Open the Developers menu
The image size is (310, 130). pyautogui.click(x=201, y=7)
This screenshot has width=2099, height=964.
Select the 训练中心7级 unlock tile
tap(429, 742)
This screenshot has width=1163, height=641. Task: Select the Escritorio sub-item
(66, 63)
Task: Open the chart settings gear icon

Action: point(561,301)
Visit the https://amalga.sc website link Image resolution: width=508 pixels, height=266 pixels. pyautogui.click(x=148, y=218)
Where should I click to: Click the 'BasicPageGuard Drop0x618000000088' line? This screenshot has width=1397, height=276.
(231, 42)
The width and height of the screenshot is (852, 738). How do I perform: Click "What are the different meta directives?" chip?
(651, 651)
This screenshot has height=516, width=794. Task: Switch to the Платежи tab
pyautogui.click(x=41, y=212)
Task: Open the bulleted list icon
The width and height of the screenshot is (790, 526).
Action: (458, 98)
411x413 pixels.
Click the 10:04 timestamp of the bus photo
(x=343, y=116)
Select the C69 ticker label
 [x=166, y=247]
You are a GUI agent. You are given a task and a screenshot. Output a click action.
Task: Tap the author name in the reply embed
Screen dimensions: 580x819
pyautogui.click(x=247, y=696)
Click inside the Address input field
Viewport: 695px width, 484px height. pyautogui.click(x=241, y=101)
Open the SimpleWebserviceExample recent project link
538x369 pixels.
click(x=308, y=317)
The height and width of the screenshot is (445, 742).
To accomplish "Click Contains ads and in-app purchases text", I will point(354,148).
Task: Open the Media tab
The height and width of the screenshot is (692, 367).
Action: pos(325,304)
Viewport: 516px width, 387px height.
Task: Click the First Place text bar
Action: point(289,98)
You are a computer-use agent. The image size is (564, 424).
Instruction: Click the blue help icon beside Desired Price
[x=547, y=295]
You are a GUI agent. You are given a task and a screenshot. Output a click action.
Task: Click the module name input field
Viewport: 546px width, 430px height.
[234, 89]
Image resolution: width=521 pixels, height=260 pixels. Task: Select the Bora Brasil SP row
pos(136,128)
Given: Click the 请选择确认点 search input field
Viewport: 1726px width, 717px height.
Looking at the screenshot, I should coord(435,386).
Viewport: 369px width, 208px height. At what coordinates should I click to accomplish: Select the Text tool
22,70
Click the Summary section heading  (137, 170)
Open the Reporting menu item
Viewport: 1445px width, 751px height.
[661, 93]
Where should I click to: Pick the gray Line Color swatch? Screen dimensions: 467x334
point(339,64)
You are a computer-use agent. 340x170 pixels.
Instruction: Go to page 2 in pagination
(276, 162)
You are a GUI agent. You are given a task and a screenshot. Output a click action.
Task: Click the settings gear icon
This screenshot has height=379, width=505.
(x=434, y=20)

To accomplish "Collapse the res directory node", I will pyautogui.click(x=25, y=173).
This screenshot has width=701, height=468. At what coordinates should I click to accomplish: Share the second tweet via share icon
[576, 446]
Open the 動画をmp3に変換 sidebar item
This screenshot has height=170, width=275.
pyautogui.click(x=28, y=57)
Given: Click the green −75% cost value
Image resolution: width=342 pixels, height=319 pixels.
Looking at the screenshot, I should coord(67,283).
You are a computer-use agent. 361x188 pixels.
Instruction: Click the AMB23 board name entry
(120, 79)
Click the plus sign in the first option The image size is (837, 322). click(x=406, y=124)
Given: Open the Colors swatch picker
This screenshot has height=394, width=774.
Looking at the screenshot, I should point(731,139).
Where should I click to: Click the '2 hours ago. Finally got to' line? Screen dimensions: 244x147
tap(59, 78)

=== DESCRIPTION OF THE TASK ===
From the data above, pick out each line containing "will" and copy it.

=== EXERCISE SOLUTION ===
To accomplish "Click Contains ads and in-app purchases text", I will point(354,148).
To accomplish "Collapse the res directory node", I will pyautogui.click(x=25, y=173).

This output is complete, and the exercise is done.